── Supplied passage ──
Film
Liam Neeson as Mark Felt, a.k.a Deep Throat.
Liam Neeson as Mark Felt, a.k.a Deep Throat.

Mark Felt: The Man Who Brought Down the White House

by / Oct. 18, 2017 12am EST

One accomplishment of Peter Landesman’s Mark Felt: The Man Who Brought Down the White House—an indirect and almost certainly unintentional one—is to counter Donald J. Trump’s shrill condemnations of information leaks from the federal government. The movie’s title character engaged in what may be the most consequential leaks in this country’s history. And if he didn’t bring down Richard Nixon’s criminal administration, he certainly made a very important contribution to that result.

Over three decades after the fact, Felt revealed that he had been the very secret informant to Bob Woodward, one-half of the Washington Post team (with Carl Bernstein) that broke major, game-changing stories about the 1972 break-in at the Democratic Party headquarters in the Watergate Hotel and the growing evidence of Nixon administration guilt. Felt was in a nearly unique position to give Woodward tips and guidance: He was associate director of the Federal Bureau of Investigation and in charge of its investigation of the break-in and the president’s attempts at a coverup. Long before his self-disclosure, he was, of course, known as Deep Throat. His activity was so secret that not even Bernstein knew who was helping him and Woodward.

This may sound like a highly charged story ripe for dramatization, and here and there Mark Felt captures some of that. But too often Landesman, who also scripted the film, lets that potential get away as his movie’s pace and narrative become uncertain.

As it opens, J. Edgar Hoover has been running the bureau for a half-century, and opposition to the Vietnam war is intensifying noisily and violently. Felt (Liam Neeson) is called to the White House where Nixon aides imply none too subtly that he’s in line to become bureau director if he plays his cards right—that is, provides them with intel from the bureau’s secret files on political figures.
───
── Exercise data ──
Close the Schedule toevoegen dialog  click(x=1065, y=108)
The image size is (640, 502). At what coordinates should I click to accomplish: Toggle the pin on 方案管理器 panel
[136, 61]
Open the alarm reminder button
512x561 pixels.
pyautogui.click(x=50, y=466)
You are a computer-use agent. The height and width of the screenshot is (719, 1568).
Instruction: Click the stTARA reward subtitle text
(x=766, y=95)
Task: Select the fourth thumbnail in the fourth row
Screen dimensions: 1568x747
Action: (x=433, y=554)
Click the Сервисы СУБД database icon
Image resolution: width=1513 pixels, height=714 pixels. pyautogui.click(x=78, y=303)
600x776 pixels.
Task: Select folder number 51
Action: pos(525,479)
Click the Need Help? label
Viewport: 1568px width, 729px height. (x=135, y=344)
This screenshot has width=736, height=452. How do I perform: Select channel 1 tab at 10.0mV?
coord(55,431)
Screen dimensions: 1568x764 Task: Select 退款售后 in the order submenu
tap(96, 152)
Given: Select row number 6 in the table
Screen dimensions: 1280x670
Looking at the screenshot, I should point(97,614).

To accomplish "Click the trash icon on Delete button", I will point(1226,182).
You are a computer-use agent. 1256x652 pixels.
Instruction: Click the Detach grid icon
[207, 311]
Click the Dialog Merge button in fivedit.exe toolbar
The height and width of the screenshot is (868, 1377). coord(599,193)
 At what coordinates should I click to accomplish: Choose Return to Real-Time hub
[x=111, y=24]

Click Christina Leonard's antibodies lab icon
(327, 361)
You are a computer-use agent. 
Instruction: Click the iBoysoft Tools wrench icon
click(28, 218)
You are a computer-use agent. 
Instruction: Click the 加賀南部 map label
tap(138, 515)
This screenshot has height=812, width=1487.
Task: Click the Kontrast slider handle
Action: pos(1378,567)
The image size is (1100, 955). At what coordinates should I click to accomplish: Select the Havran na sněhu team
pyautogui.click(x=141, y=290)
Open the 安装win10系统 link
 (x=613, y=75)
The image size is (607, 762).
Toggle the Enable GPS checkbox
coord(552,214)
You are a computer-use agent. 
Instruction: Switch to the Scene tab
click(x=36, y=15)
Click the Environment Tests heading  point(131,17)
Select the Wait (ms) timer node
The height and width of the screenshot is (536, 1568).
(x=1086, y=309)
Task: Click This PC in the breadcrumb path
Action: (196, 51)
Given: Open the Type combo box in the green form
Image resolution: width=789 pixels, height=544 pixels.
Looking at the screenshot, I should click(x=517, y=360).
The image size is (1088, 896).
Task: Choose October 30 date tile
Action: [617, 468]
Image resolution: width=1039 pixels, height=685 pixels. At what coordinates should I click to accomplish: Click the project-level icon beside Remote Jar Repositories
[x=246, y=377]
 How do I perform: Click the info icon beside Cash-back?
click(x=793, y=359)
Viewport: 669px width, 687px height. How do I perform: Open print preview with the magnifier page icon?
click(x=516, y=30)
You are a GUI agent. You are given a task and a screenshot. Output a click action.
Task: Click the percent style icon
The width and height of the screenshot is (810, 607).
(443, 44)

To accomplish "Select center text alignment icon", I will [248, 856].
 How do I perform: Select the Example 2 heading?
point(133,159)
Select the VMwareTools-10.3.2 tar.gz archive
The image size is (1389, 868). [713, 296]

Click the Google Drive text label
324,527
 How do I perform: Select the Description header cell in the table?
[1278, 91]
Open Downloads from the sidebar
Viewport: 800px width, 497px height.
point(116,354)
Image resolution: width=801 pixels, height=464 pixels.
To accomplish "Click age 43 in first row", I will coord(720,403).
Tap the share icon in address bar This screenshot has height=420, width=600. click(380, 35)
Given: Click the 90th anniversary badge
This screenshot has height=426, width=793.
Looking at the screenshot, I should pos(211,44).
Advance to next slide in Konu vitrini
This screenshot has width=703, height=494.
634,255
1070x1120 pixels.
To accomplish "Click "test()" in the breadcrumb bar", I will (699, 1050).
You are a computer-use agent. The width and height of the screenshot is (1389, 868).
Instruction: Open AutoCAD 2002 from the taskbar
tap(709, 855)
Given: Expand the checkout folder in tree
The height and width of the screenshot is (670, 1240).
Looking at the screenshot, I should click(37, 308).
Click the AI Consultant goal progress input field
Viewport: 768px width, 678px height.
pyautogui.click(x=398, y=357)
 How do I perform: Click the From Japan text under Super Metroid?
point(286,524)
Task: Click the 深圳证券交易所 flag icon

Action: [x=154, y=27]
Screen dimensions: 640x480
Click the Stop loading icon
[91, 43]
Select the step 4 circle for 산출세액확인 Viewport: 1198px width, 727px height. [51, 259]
───
== Task requirements ==
A. Retype the part of the Mark Felt film review that opens with the words containing "Over three decades" and closes with "helping him and Woodward.".
B. Name every person the Mark Felt film review identifies by full name.
C. Write what comes next in the Mark Felt film review, picking up after its final sentence.
The data above plays no part in this work.

== Response list ==
A.
Over three decades after the fact, Felt revealed that he had been the very secret informant to Bob Woodward, one-half of the Washington Post team (with Carl Bernstein) that broke major, game-changing stories about the 1972 break-in at the Democratic Party headquarters in the Watergate Hotel and the growing evidence of Nixon administration guilt. Felt was in a nearly unique position to give Woodward tips and guidance: He was associate director of the Federal Bureau of Investigation and in charge of its investigation of the break-in and the president’s attempts at a coverup. Long before his self-disclosure, he was, of course, known as Deep Throat. His activity was so secret that not even Bernstein knew who was helping him and Woodward.

B. Liam Neeson, Mark Felt, Peter Landesman, Donald J. Trump, Richard Nixon, Bob Woodward, Carl Bernstein, J. Edgar Hoover

C.
Felt doesn’t encourage this oblique overture, and when Hoover dies he is passed over in favor of L. Patrick Grey, III (Marton Csokas), a Nixon loyalist. And the Watergate burglary becomes what Nixon calls “a cancer” on his presidency, one he wants the FBI and CIA to remove, by restricting and abandoning their investigations.

Landesman has relied, in part, on a memoir by Felt and much of the movie’s portrait of his conflicted and anguished position must significantly reflect his self-presentation. But Felt has been suspected by some of acting at least as much out of resentment at not becoming bureau director as principled revulsion at Nixon and Grey’s efforts to subvert and suppress the bureau’s investigation. There’s also the awkward fact that Felt was aware of Hover’s dirty tricks and illicit information gathering during the anti-Communist witch-hunting and civil rights era. Landesman lets him off the hook for these, but he does at least briefly concede Felt’s guilt for engaging in illegal searches and other official offenses while chasing the radical Weather Underground in the early 1970s.

Felt makes an ambiguous hero. This doesn’t preclude dramatic interest, but Landesman has tried to process a lot of material, maybe too much. There is also a subplot involving the distress and anxiety of Felt and his wife (Diane Lane) as they try to locate their missing, radicalized daughter whom they haven’t heard from in a year. The picture’s storyline is too choppy and unfocused. The two scenes of Felt and Woodward are very short and undramatic. Adam Kimmel’s grayish, filtered lighting and photography match Neeson’s somber, stiff-necked portrayal. His drawn, pained visage is meant to convey the movie’s idea of his sense of his plight. But Mark Felt never manages to make him feel like a real person nor his role in Watergate quite understandable.